What If We Taught Teachers to Think More Like Poets?

What If We Taught Teachers to Think More Like Poets?

Jane Speare
School of Education

In 2007 new professional standards were introduced for teachers, trainers and tutors working in the lifelong learning sector. These defined key purposes and standards of teacher education, listing the values, skills and ultimately content that drives training programmes in England and Wales. These are important prescriptions influencing profoundly the way we introduce our profession to the next generation of teachers, yet so often I, my colleagues and our trainees groan at the ‘dead-hand language’ in which our professionalism is couched. We are urged to think about ‘delivery’ of learning, to use ‘instruments of assessment’ to employ the ‘tools’ of feedback and of course ‘produce’ information which verifies these activities are checked within ‘quality cycles and processes’. I’m not arguing here against the need for standards in training, but when I read this kind of stuff I am hard pushed not to visualise some kind of virtual, grey warehouse churning out teachers inured to the alien language of standards and resigned to the idea that learning and teaching have become ‘the love that dare not speak its name’.

» **Data lines**
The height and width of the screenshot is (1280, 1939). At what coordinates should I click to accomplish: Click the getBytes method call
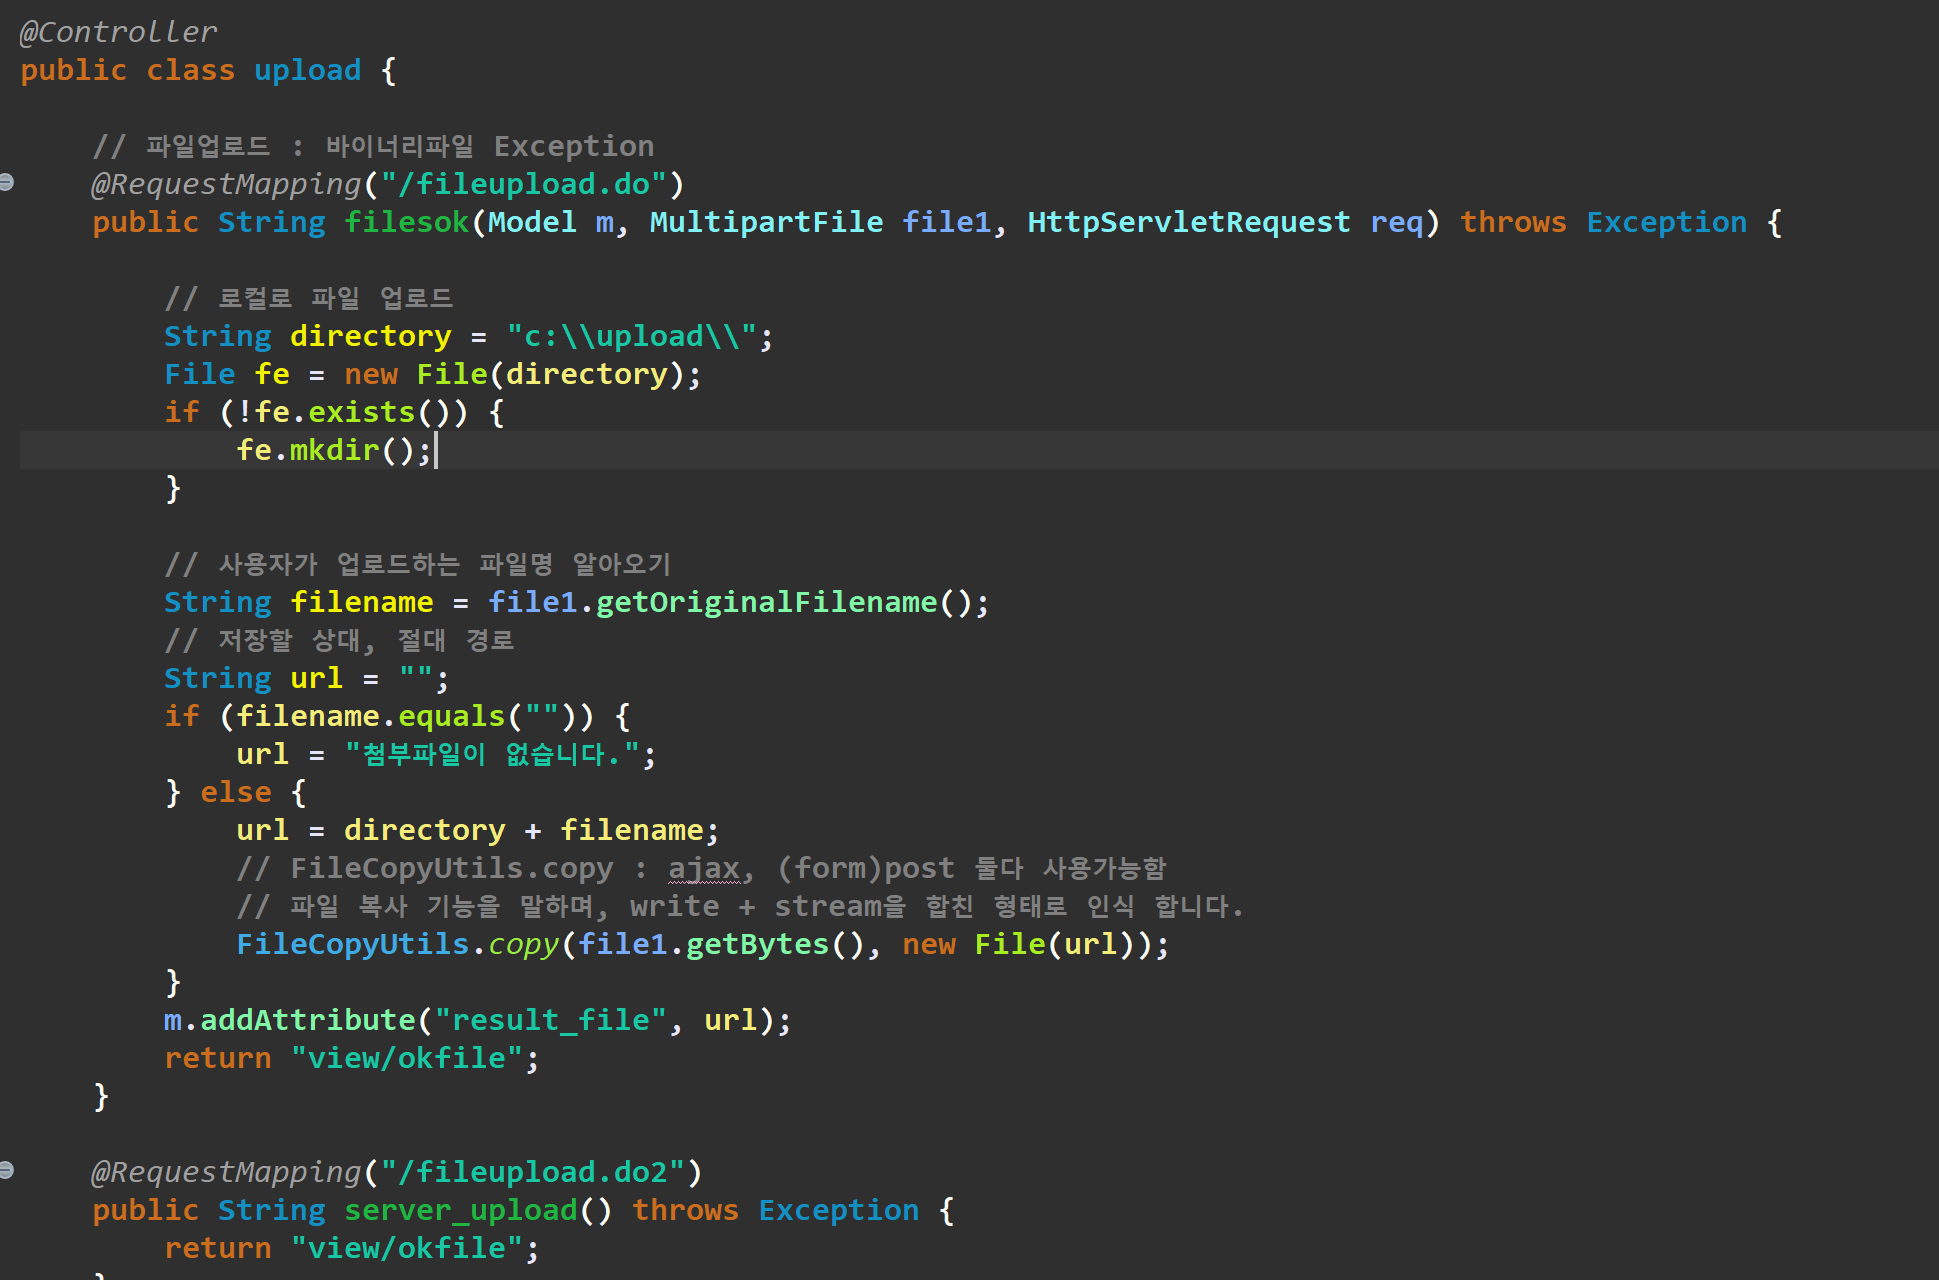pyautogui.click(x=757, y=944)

* * *

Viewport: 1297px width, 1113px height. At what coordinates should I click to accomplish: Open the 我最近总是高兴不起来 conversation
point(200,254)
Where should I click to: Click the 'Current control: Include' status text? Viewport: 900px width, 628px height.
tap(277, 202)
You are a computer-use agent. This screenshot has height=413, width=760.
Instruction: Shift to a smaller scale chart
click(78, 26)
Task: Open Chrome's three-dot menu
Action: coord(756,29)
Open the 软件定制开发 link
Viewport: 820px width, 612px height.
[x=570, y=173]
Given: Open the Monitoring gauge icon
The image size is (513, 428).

==

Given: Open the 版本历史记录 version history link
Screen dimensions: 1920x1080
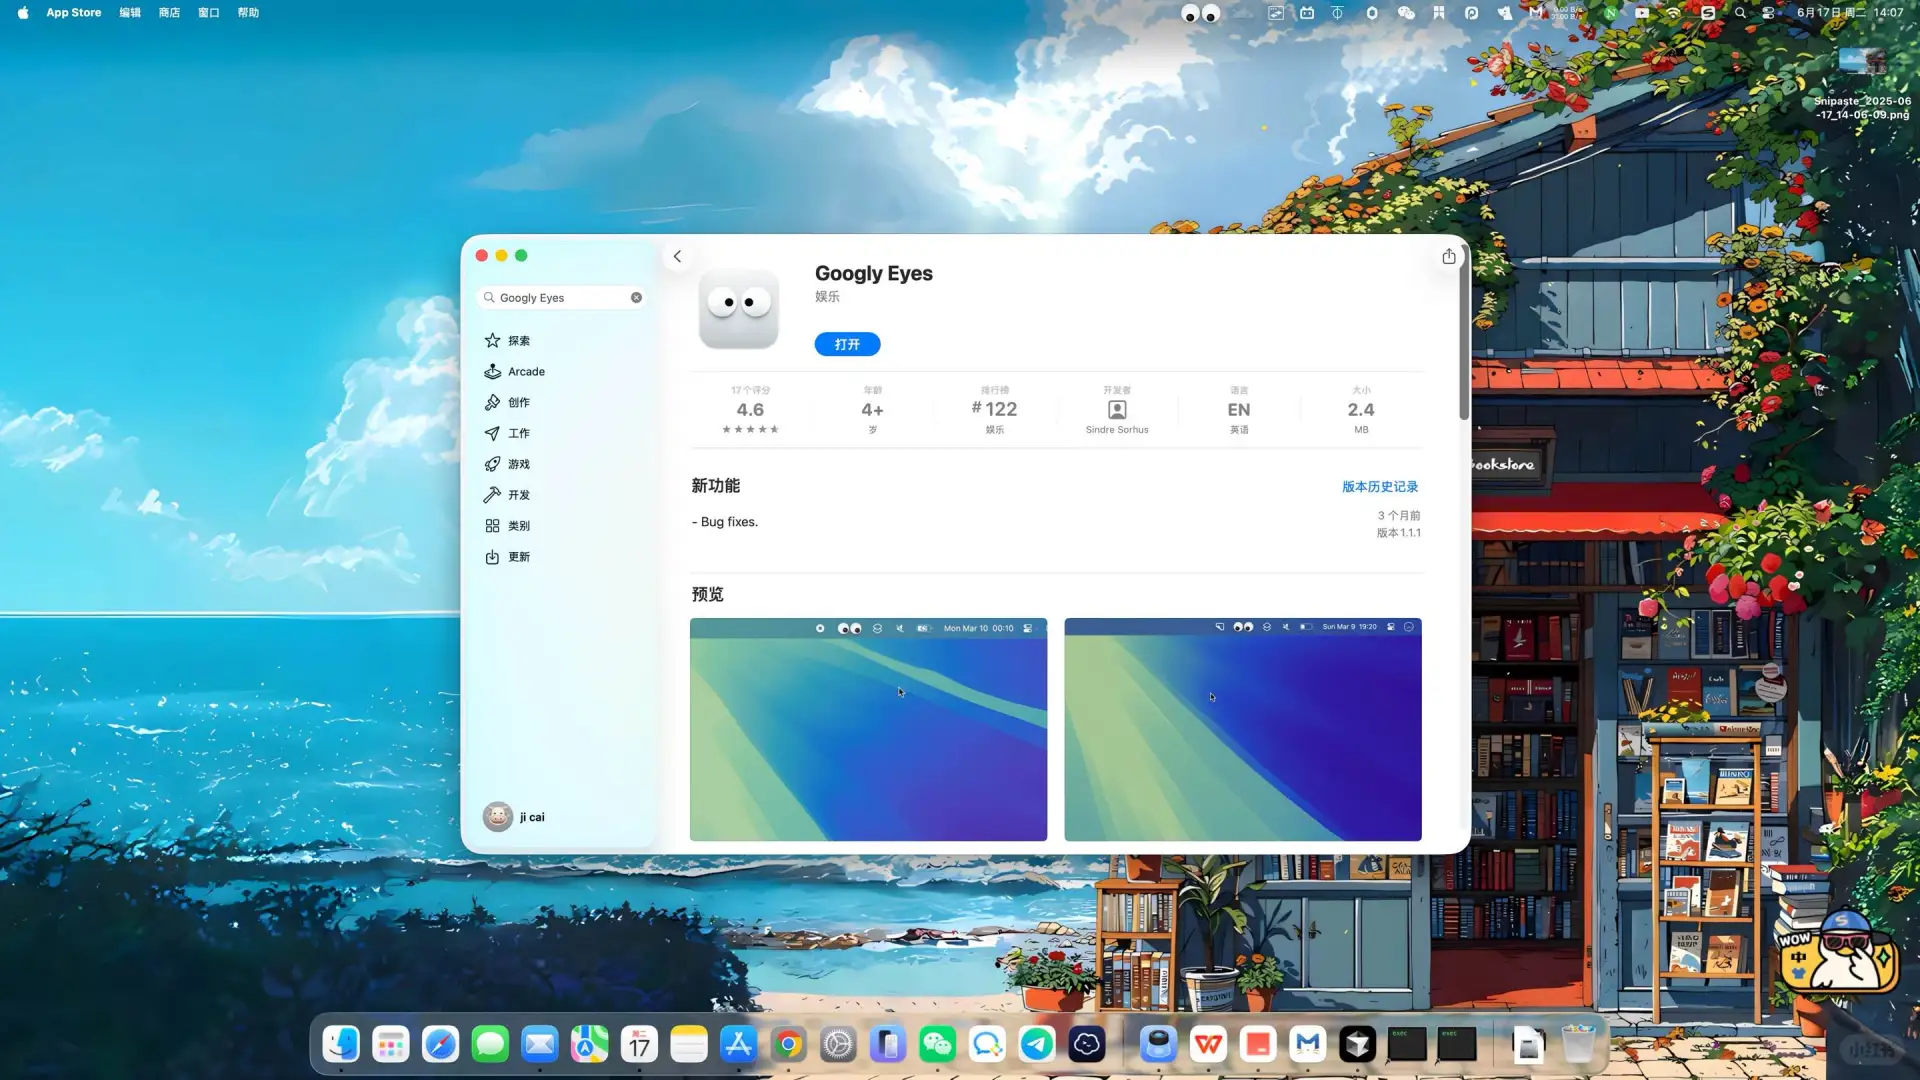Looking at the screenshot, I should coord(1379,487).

» **Job 1**
Answer these about the essay:
(a) In what year were the new professional standards introduced?
(b) In which two countries do these standards drive training programs?
(c) What does the writer picture when reading the language of the standards?
» **Job 2**
Identify every line in the records that holds the word "coordinates", and copy each of those lines.

» **Response 1**
(a) 2007
(b) England and Wales
(c) A virtual, grey warehouse churning out teachers inured to the alien language of standards and resigned to the idea that learning and teaching have become "the love that dare not speak its name"

» **Response 2**
The height and width of the screenshot is (1280, 1939). At what coordinates should I click to accomplish: Click the getBytes method call
Viewport: 1297px width, 1113px height. At what coordinates should I click to accomplish: Open the 我最近总是高兴不起来 conversation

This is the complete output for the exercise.